Privilégier les Drives plutôt que les magasins

lun 23/03/2020 - 17:03 , Mise à jour le 27/11/2020 à 09:04

"Je fais actuellement des contrôles dans les Super marchés en Haute-Loire et il va y avoir de problèmes ! Les magasins de distributions modernes vont devenir de véritables foyers infectieux s'ils ne privilégient pas les Drive !" Tels sont les propos alarmistes de Jean-Paul Pourade, détenteur d'un Curriculum Vitae impressionnant dans la sphère de la sécurité. Actuellement, consultant formateur en Hygiène Qualité Sécurité et Environnement (HQSE), l'homme au soixante-dix printemps pointe du doigt et l'ignorance des clients et le cynisme des directions des grandes surfaces.

Des mesures de sécurité inefficaces
Comme tout le monde le sait à présent, une distance d'au moins un mètre est à respecter entre chaque personne. "Cette procédure est en général suivie par les gens, admet Jean-Paul Pourade.
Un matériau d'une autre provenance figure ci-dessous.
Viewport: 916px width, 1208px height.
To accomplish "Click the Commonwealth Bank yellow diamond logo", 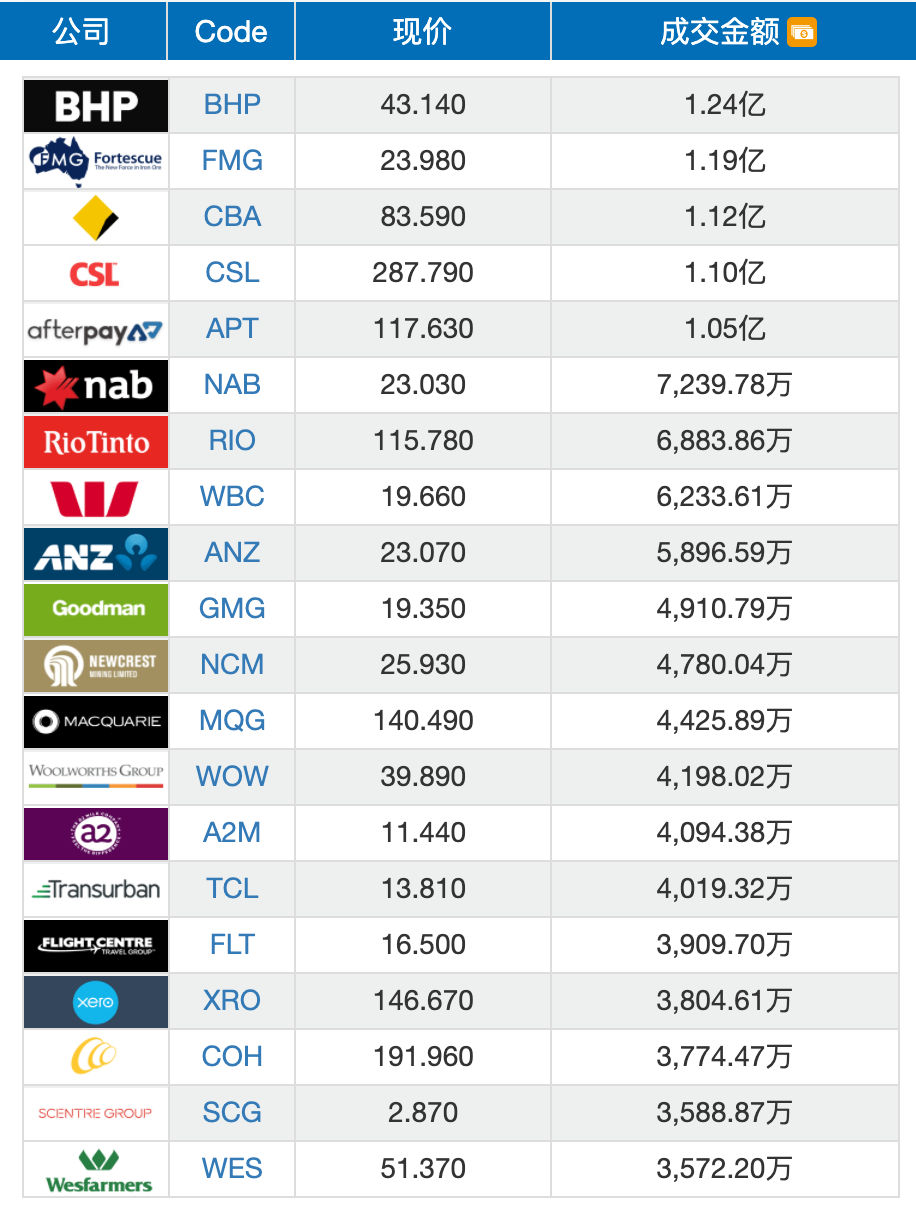I will (96, 217).
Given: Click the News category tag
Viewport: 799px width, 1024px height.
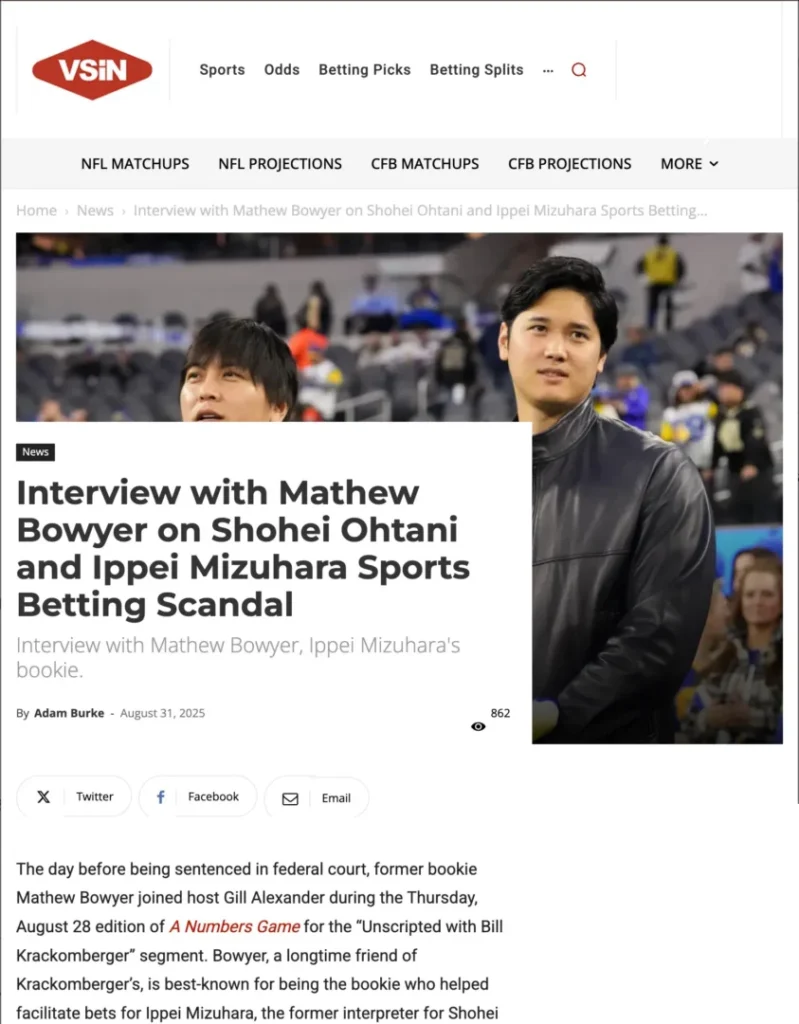Looking at the screenshot, I should pos(35,452).
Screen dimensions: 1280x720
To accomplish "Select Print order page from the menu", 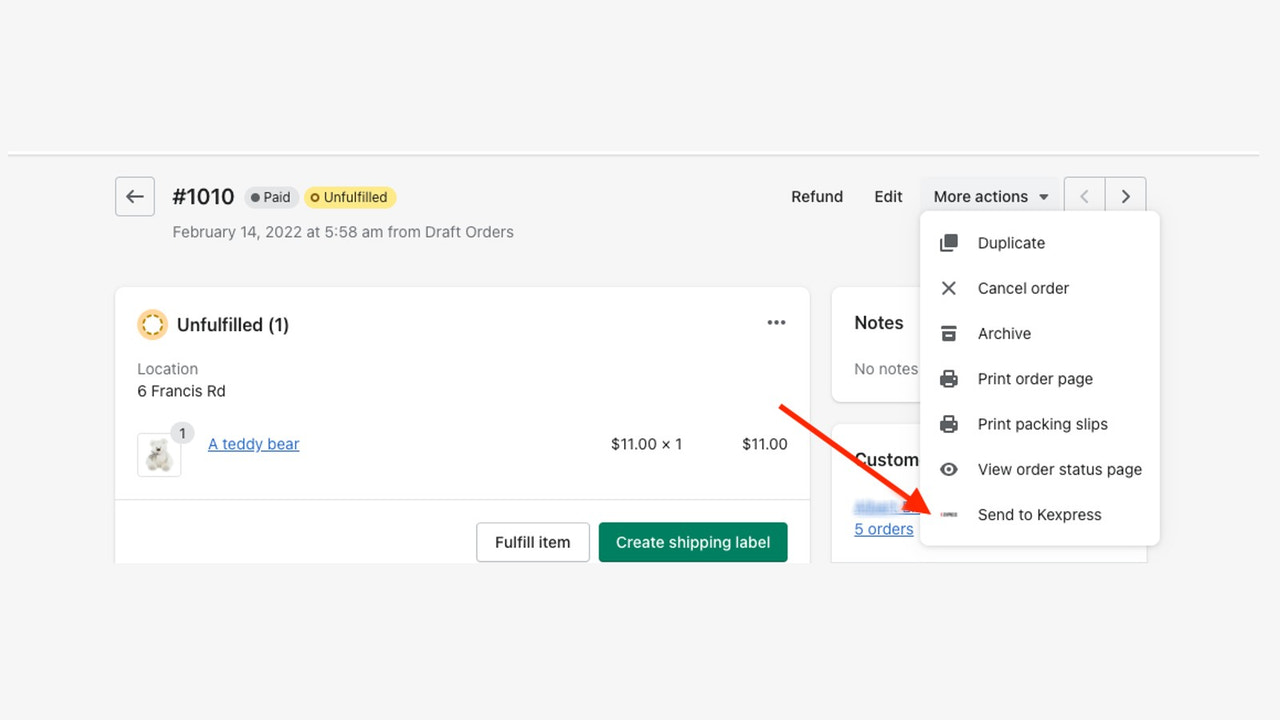I will click(x=1035, y=378).
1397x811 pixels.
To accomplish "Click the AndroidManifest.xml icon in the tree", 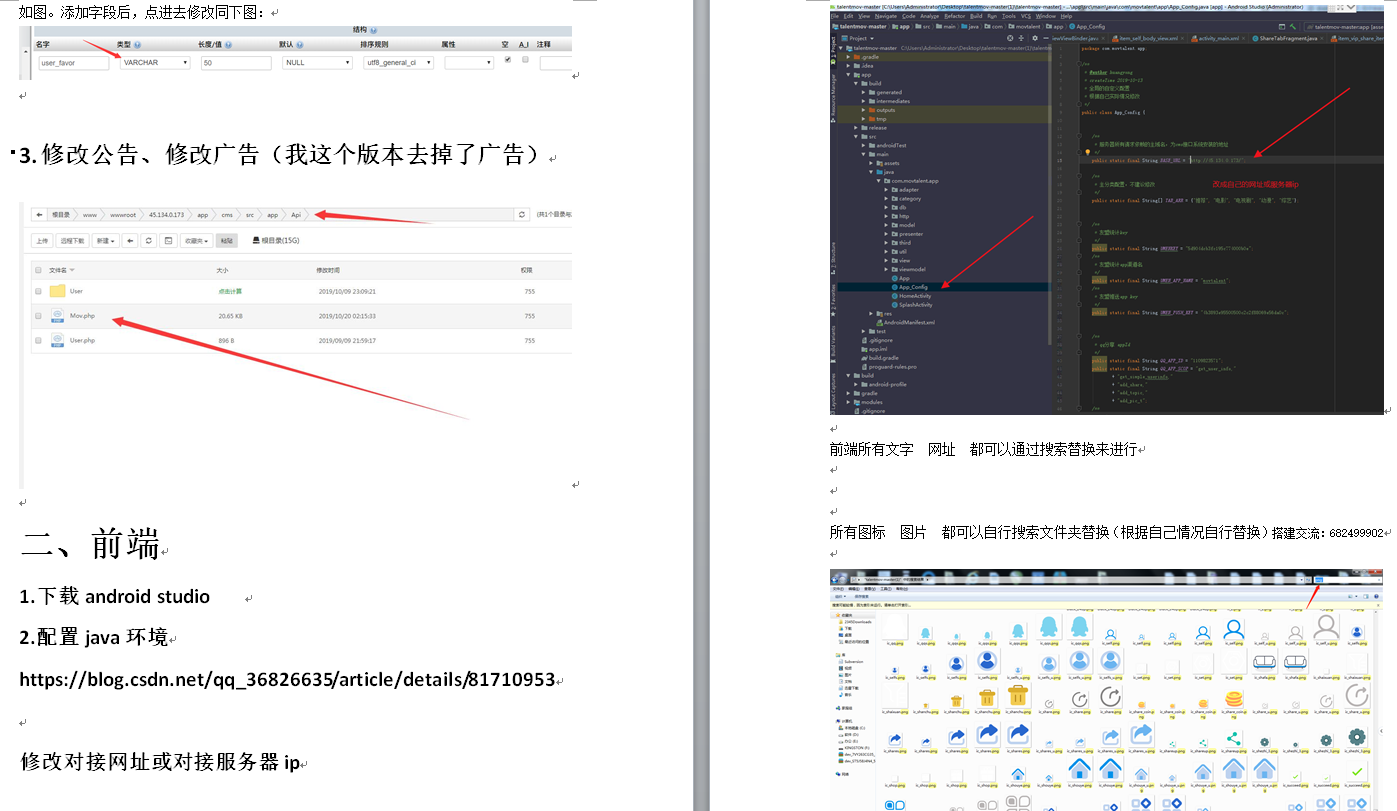I will [x=879, y=322].
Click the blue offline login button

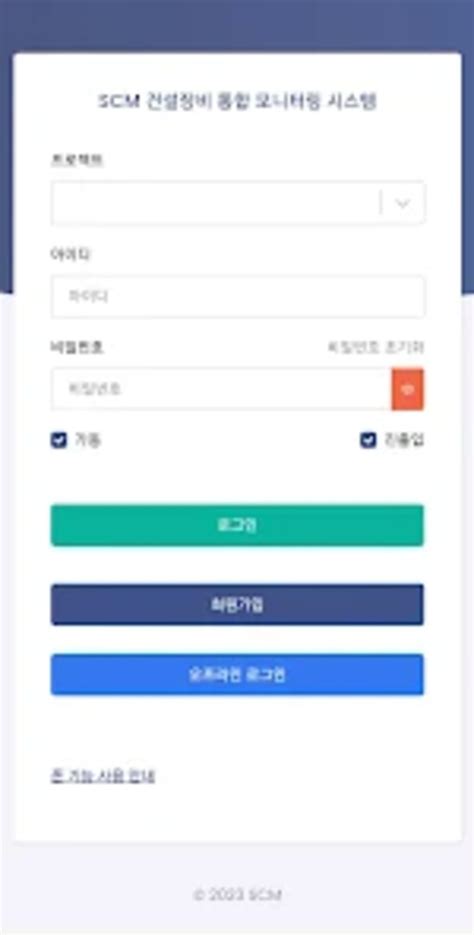237,674
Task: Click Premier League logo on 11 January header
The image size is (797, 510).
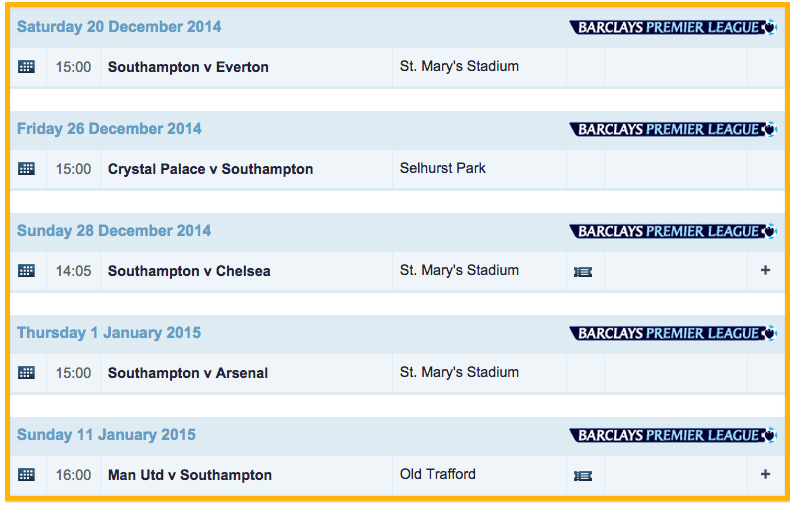Action: pos(673,435)
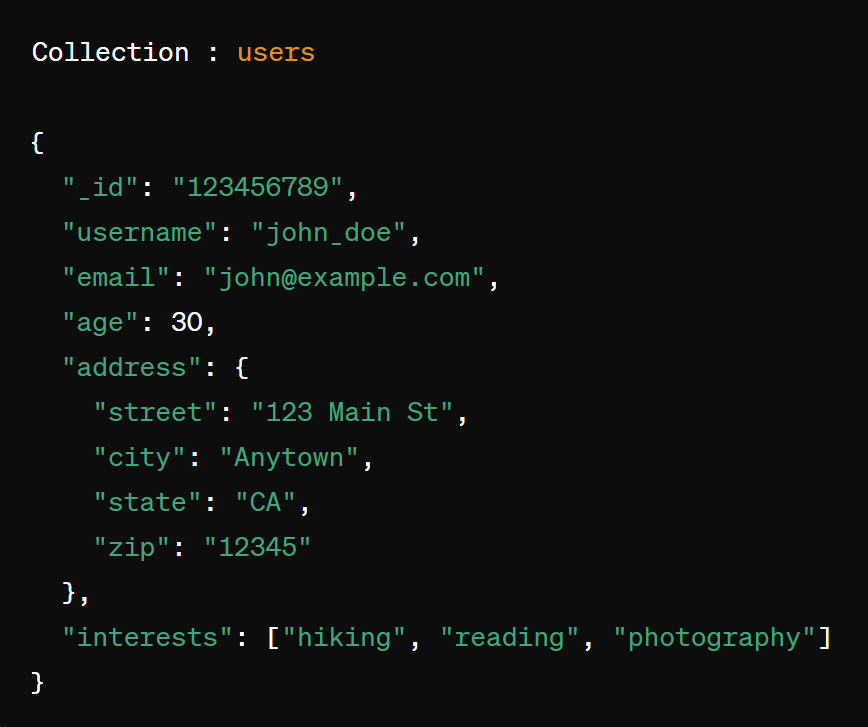Click the "street" key
The height and width of the screenshot is (727, 868).
pos(155,413)
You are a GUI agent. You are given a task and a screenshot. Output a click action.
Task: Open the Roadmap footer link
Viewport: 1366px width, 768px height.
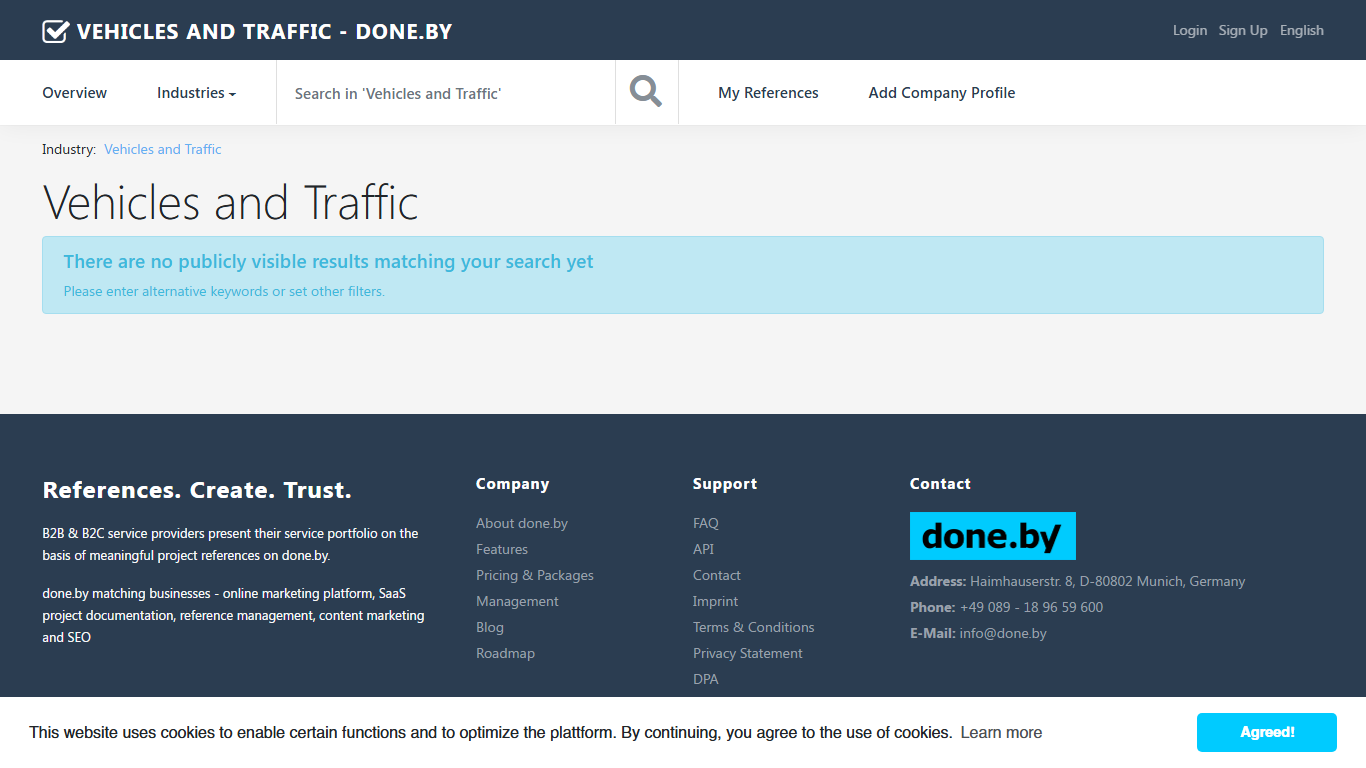pyautogui.click(x=505, y=653)
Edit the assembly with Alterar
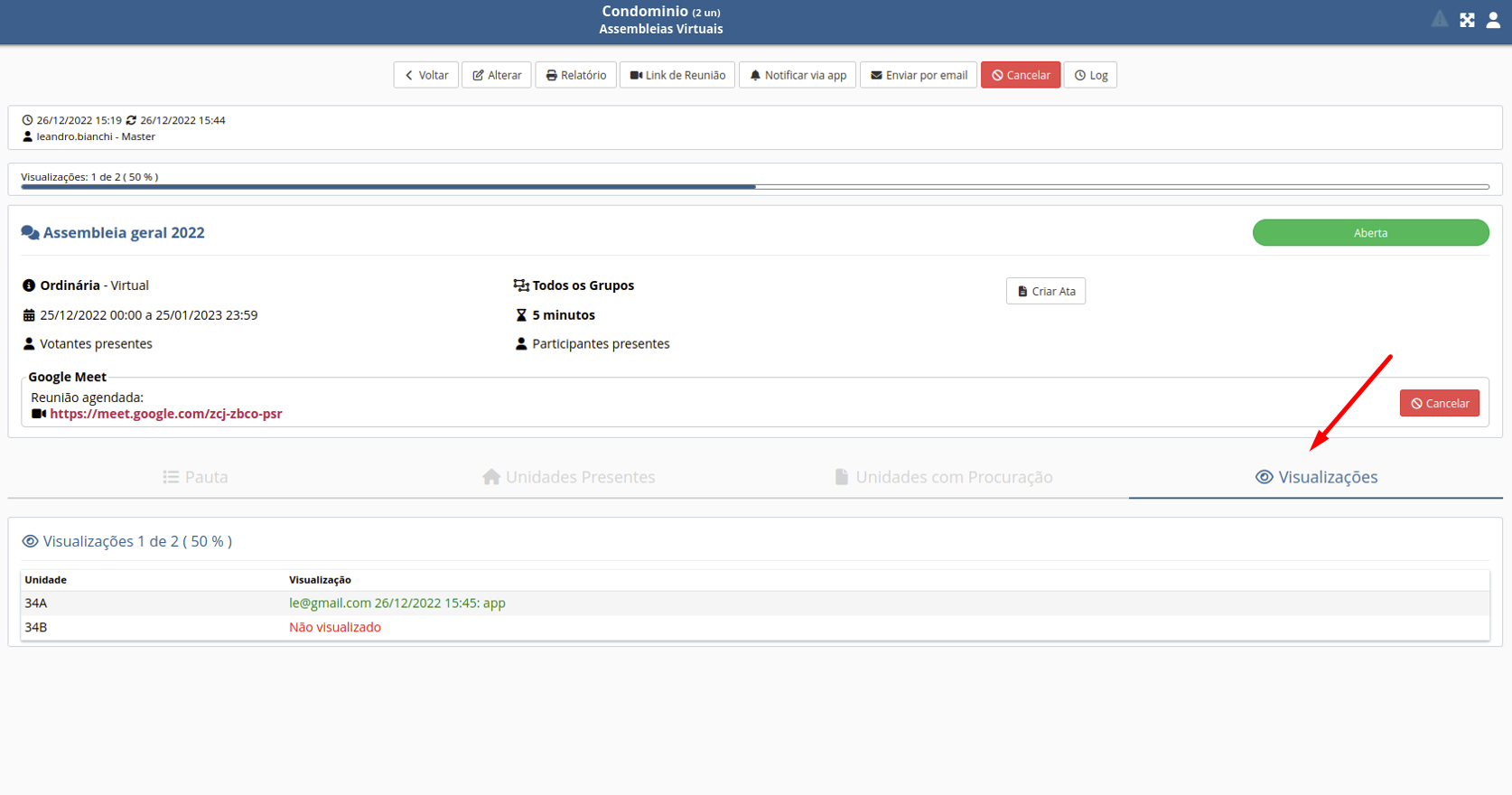Screen dimensions: 1512x795 [497, 75]
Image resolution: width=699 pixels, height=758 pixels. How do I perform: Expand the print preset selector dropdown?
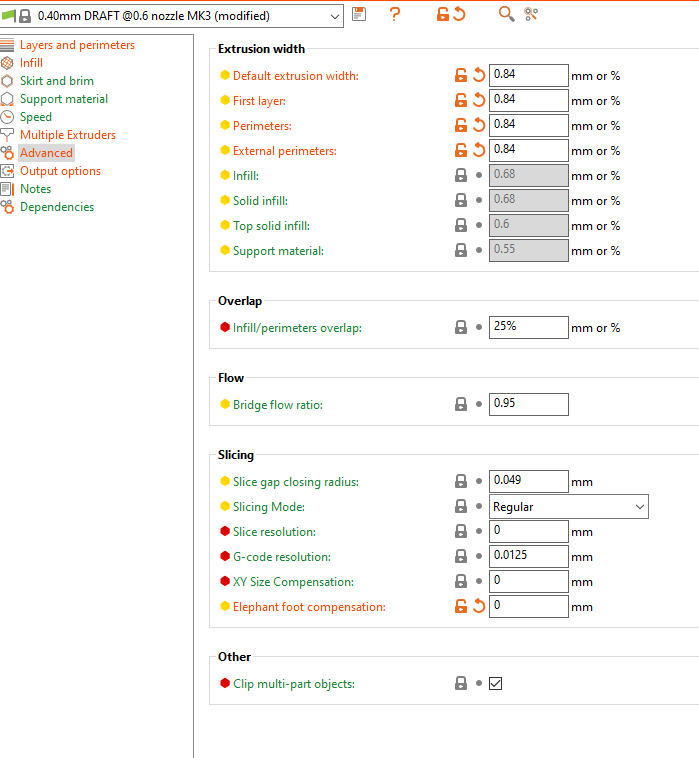pos(333,15)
Mais une fois à l'intérieur du magasin, tout devient bien plus chaotique. D'autre part, des centaines de personnes ont touché les produits. Même si nous portons des gants, nous faisons tous des gestes inconscients comme porter ses doigts à sa bouche ou aux yeux, ceci des dizaines de fois par jour".

Tout passer à la javel
D'après le spécialiste, le mode du Drive permet de diviser par mille les risques de propagation du coronavirus. "Il n'y a que des avantages, appuie-t-il. Je vais sur internet, je choisis mes produits et je commande en payant avec mon numéro de carte bancaire. Je pars pour être à l'heure du rendez-vous, rendez-vous qui va durer à peine cinq minutes. J'ouvre mon coffre et je rentre aussitôt dans ma voiture. L'employé dépose les produits et ferme le coffre. Terminé." Une fois à domicile, Jean-Paul Pourade conseille de jeter les sacs dans la poubelle et de passer tous les paquets à l'eau de javel. "Même pour les fruits et légumes, il faut diluer quelques gouttes de détergeant dans de l'eau pour tout enlever", souligne-t-il.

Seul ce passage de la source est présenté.